It's an open secret that one of my areas of specialty is alternative relationships and sexuality. Opening Up is one of my go-to book recs.
While monogamous myself, I consider polyamorous and open relationships as a leveling up because of what it requires of its practitioners. To be successful, a tremendous amount of communication and emotional regulation skills must be in place. It is also enormously rewarding to work with members of the polyamory, kink, and BDSM communities. These groups occasionally intersect but not always.
Whenever a new couple or struggling poly family comes to my office for therapy, I'm interested to know what boundaries and negotiation they've managed. Opening Up is a great starter guide for both those who are looking to open their relationship and for those who want to strengthen ties within. Straightforward and illustrated with the boundless array of connections humans may make, the book is a staple for any poly person or therapist who seeks to be poly competent.

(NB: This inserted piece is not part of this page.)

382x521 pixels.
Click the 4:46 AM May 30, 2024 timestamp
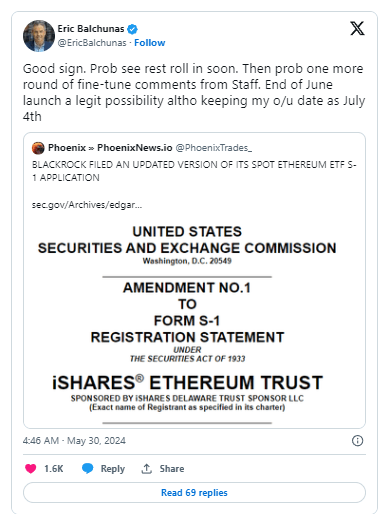(x=74, y=441)
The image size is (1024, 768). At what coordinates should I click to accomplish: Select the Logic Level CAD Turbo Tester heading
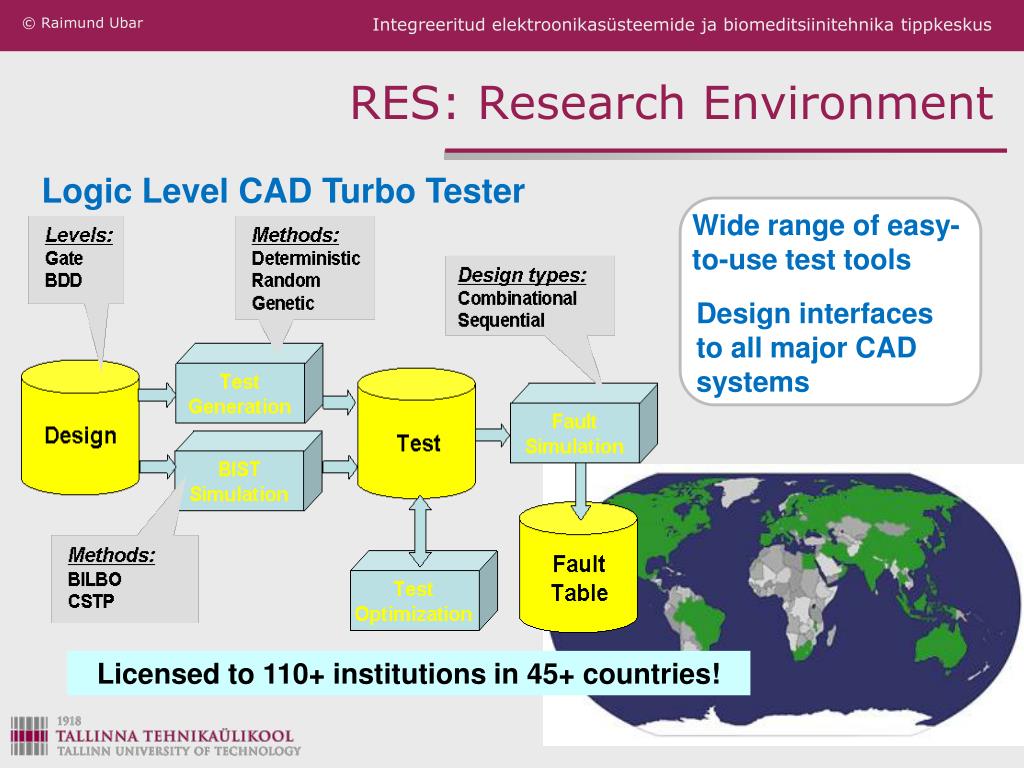283,190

“There is no one ‘right’ reason for deciding to create an open relationship; however, there is a common theme in what inspires people to step outside monogamy: making a conscious, thoughtful choice to do what works best for them, even if what works best goes against society’s norms. If you decide that nonmonogamy is worth looking into, the next step is to figure out what your version of nonmonogamy looks like, then try it. Various forms of the nonmonogamy could work for anyone, in theory. The true test is to jump in with both feet and see if it works for you in practice.”